Task to complete: Gather each line in the records below that contains the string "screenshot".

Material provided:
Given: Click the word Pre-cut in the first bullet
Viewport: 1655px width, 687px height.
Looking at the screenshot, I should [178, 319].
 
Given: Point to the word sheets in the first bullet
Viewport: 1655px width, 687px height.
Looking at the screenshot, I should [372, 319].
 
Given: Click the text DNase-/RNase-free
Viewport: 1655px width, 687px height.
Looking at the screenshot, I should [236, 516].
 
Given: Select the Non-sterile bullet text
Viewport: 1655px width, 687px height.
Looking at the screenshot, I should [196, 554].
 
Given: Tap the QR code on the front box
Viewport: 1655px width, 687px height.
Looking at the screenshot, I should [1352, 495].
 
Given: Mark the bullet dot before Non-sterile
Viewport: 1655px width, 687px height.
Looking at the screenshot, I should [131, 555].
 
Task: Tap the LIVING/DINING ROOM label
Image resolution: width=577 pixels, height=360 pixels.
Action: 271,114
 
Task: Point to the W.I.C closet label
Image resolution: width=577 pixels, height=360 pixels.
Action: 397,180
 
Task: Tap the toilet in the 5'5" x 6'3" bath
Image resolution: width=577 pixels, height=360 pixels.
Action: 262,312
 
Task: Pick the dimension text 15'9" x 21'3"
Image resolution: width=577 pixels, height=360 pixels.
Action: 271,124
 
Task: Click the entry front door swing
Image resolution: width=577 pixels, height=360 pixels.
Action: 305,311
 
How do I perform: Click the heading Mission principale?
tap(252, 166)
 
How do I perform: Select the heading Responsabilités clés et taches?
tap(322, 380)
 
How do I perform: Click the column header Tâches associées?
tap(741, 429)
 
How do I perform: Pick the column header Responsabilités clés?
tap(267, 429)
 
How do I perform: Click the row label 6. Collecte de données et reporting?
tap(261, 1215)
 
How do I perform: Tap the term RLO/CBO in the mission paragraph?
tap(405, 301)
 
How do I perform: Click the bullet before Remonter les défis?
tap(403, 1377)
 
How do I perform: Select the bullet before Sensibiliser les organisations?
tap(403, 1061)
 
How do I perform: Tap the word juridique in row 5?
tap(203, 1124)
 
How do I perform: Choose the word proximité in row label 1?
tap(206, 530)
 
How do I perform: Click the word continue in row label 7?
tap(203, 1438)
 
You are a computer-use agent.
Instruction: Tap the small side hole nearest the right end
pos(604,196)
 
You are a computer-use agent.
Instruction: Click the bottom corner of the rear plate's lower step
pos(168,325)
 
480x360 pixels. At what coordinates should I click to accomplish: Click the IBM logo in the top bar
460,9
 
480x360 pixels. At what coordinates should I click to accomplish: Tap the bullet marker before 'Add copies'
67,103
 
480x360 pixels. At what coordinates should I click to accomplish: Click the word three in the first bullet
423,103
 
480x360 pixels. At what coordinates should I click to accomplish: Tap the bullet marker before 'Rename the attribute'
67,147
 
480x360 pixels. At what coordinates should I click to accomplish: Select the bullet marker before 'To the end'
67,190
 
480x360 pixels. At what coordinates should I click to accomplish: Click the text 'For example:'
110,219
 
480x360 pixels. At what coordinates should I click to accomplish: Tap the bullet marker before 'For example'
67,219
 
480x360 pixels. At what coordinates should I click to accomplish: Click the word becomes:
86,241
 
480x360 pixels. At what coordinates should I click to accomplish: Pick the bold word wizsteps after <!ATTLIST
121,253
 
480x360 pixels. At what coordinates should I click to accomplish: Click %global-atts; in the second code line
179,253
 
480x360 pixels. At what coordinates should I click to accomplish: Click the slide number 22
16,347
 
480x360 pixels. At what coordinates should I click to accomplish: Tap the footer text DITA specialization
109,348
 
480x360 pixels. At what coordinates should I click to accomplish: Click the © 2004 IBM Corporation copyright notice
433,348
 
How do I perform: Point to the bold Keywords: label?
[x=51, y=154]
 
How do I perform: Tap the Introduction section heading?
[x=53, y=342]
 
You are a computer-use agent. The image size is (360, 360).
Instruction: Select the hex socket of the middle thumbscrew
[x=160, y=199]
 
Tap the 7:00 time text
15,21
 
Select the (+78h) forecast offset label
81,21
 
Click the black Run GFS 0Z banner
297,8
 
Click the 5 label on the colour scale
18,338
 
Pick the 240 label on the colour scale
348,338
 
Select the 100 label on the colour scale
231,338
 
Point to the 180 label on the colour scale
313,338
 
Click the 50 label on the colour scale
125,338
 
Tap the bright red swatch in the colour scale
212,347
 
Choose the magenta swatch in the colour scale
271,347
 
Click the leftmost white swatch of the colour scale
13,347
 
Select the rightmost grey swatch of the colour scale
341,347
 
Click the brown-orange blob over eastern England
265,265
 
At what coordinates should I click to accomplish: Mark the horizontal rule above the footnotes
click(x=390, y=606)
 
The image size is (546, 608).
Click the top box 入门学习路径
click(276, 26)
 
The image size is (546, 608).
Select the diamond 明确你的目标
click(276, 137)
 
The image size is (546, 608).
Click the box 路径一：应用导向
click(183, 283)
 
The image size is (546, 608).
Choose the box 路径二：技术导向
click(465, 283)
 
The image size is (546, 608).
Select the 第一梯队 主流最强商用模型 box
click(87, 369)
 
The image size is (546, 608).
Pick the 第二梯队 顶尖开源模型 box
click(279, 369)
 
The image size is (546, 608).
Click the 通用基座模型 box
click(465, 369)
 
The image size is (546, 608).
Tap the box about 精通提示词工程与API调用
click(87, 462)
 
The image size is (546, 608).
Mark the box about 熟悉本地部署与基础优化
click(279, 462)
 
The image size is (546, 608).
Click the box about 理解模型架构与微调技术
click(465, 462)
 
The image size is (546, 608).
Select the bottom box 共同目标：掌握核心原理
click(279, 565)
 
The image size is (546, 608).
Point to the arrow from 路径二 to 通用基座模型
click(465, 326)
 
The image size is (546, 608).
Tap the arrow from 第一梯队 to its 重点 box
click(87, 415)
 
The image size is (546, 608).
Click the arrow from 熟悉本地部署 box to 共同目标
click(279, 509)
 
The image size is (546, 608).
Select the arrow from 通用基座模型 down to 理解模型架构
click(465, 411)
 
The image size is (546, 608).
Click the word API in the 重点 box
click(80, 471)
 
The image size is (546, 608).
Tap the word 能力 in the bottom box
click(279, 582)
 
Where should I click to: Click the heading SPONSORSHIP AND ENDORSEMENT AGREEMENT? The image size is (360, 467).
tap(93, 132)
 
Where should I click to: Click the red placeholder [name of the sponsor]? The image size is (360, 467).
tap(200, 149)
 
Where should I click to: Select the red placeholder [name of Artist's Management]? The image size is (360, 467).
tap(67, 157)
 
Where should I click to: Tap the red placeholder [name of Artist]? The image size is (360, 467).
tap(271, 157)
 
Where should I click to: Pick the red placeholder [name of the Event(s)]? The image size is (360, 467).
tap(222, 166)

Exercise answer:
Looking at the screenshot, I should [178, 319].
Looking at the screenshot, I should [372, 319].
Looking at the screenshot, I should [236, 516].
Looking at the screenshot, I should [196, 554].
Looking at the screenshot, I should [1352, 495].
Looking at the screenshot, I should [131, 555].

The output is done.